(Texte de José St-Louis et de Marie-Pascale Michaux)1
Pourquoi un titre aussi irrévérencieux ? Parce que ça le dérange, lui, le Parent intérieur. Aussitôt dit, aussitôt critiqué. On l’entend vociférer qu’on ne peut rien écrire de sérieux, de convenable, de professionnel ou d’intelligent avec un titre pareil.
« Qu’est-ce que tes collègues vont en penser ? De ce langage pipi-caca, vulgaire, agressif et violent ! De ce manque total de savoir vivre, de politesse ou même… d’humanité. Quel bel exemple pour tes enfants. Et en plus, toi, le francophone fier de ta langue, tu reviens avec un langage de colon et un patois anglophone. J’ai tellement honte de toi. Et dire qu’après tant d’années d’expérience comme psychologue tu en arrive à ça ! J’espérais beaucoup mieux pour toi. J’imaginais une dissertation pertinente sur la psychologie humaine et ses difficultés avec des stratégies de changement basées sur les recherches scientifiques et les données probantes… » (Discours du Parent intérieur de José lorsqu’il a pensé pour la première fois à ce titre).

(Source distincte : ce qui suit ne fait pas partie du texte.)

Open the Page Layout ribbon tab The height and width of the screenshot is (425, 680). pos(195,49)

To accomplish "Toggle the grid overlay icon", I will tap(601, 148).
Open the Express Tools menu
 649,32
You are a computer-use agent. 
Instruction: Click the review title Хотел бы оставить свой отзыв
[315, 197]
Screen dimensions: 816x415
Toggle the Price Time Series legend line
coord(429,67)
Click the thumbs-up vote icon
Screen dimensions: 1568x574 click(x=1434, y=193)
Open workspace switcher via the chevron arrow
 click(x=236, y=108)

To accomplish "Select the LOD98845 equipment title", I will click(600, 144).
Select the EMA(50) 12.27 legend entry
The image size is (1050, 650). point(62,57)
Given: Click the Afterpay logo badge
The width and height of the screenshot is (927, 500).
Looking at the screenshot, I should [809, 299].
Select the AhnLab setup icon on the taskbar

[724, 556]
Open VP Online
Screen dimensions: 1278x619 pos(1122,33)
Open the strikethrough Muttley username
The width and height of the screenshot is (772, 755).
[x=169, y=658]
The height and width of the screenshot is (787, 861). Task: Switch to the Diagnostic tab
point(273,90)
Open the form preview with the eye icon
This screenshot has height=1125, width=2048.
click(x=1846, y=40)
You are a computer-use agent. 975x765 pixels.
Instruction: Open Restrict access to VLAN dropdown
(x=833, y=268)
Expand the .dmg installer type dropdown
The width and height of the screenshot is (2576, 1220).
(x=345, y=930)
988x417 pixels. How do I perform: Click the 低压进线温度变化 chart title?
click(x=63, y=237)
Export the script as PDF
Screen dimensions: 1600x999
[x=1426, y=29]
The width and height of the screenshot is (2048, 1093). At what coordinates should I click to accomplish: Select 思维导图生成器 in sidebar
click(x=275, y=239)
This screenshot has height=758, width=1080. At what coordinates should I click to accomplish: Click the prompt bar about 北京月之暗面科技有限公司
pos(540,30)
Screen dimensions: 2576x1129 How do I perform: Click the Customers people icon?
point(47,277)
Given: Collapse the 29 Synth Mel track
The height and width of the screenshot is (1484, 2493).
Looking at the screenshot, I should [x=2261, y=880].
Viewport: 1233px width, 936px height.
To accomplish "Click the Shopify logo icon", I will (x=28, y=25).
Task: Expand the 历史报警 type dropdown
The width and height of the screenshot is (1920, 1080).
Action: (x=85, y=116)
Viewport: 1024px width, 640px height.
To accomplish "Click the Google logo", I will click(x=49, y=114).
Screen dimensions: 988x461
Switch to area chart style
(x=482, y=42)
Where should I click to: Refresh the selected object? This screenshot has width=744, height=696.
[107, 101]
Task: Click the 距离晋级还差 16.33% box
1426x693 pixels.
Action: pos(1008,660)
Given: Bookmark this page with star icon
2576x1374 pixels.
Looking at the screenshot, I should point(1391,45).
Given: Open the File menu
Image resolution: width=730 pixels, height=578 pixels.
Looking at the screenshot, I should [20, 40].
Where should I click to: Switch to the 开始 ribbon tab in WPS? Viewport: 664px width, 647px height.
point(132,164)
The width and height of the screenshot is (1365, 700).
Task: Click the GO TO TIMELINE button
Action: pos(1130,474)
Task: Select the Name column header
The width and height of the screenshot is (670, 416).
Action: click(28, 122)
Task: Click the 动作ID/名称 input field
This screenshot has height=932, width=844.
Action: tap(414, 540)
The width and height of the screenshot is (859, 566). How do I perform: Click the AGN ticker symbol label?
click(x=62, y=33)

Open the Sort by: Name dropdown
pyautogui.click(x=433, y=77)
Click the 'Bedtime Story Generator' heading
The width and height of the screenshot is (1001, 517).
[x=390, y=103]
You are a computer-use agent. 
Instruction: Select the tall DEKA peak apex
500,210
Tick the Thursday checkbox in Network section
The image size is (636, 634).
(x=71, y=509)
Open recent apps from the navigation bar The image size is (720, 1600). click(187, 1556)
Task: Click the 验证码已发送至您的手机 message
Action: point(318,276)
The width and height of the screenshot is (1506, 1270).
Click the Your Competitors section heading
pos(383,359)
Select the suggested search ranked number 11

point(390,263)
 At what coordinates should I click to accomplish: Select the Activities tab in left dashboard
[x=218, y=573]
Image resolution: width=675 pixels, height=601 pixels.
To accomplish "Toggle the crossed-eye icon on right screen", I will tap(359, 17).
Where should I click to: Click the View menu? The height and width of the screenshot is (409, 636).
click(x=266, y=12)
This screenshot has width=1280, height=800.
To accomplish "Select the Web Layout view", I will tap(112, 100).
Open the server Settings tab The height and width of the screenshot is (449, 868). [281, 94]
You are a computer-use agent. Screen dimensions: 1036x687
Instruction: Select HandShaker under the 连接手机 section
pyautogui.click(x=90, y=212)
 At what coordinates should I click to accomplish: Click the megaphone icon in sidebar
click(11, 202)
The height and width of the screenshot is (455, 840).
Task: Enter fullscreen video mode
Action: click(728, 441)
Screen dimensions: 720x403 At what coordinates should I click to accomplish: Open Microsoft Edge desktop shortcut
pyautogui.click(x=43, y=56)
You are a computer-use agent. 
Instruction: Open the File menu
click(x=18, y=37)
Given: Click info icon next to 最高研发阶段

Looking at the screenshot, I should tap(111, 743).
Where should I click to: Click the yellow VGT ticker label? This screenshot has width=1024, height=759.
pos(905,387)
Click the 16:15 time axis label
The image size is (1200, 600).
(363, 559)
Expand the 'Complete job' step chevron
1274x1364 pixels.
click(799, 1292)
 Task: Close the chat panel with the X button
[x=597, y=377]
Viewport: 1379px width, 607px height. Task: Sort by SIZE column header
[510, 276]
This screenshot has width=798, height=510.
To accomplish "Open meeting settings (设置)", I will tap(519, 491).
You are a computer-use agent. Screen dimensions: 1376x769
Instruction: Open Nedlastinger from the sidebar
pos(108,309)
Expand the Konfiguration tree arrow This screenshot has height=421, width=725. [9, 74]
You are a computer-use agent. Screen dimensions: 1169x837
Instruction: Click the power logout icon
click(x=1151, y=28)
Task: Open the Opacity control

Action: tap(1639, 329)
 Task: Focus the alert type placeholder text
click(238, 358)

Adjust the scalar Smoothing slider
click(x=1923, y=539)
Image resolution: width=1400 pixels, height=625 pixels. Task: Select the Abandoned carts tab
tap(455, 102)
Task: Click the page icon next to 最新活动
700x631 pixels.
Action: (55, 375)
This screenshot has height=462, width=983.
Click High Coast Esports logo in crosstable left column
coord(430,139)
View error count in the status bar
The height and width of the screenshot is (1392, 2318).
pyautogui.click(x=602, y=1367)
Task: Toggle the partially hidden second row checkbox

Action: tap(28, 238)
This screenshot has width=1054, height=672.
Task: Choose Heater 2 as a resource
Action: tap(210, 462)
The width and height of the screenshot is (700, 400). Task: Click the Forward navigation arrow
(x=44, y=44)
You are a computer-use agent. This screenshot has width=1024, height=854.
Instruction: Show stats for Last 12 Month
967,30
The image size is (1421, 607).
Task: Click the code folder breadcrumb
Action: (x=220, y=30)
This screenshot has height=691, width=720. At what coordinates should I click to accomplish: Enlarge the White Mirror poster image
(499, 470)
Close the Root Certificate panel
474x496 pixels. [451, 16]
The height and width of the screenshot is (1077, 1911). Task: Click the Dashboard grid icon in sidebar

Eh bien… FUCK YOU, TABARNAK ! Ta Yeule ! Juste ta yeule ! C’est ce qu’on peut dire parfois pour qu’il se la ferme enfin, ou la mette en sourdine. Ça ne marche pas toujours aussi vite qu’on le souhaiterait, mais ça marche. À force de pratiquer. Au début, on l’écoute encore trop avant de le stopper. C’est normal, il a eu tellement raison pendant si longtemps, et ses intentions étaient bonnes, c'était pour notre bien après tout. Alors, on ne peut pas s’empêcher de vérifier s’il pense encore à des trucs utiles qui nous permettraient de nous épanouir davantage tout en nous gardant en sécurité dans un monde si dangereux à ses yeux. On sait qu’il n’a pas toujours tort, mais on dirait que plus on vieillit, plus il se transforme en vieux grincheux, « conseiller conservateur » qui ne suit plus pantoute notre évolution et qui ne tient plus compte de nos aspirations actuelles et du contexte dans lequel nous vivons maintenant.
En fait, notre Parent intérieur a très mal vieilli : il nous prend toujours pour un bébé, pour un enfant, alors que chacun de nous est devenu un adulte.
À qui s’adresse ce livre ?
À toi qui as été attiré par le titre ou l’image de la couverture, qui as ouvert ce livre à la recherche d’une réponse à tes questions. À toi qui es là, en train d’évaluer la pertinence d’une telle lecture, en train de te demander si ton Parent intérieur mérite de se faire parler comme ça. C’est à toi qui es en train d’exercer librement ton droit de choisir que nous voulons apporter notre aide, en te présentant des outils utiles, adaptés et conçus pour mieux composer avec ton Parent intérieur. C'est toi que nous voulons aider à devenir plus fort pour faire face à celui qui peut être un véritable tyran qui nuit grandement à ton épanouissement personnel.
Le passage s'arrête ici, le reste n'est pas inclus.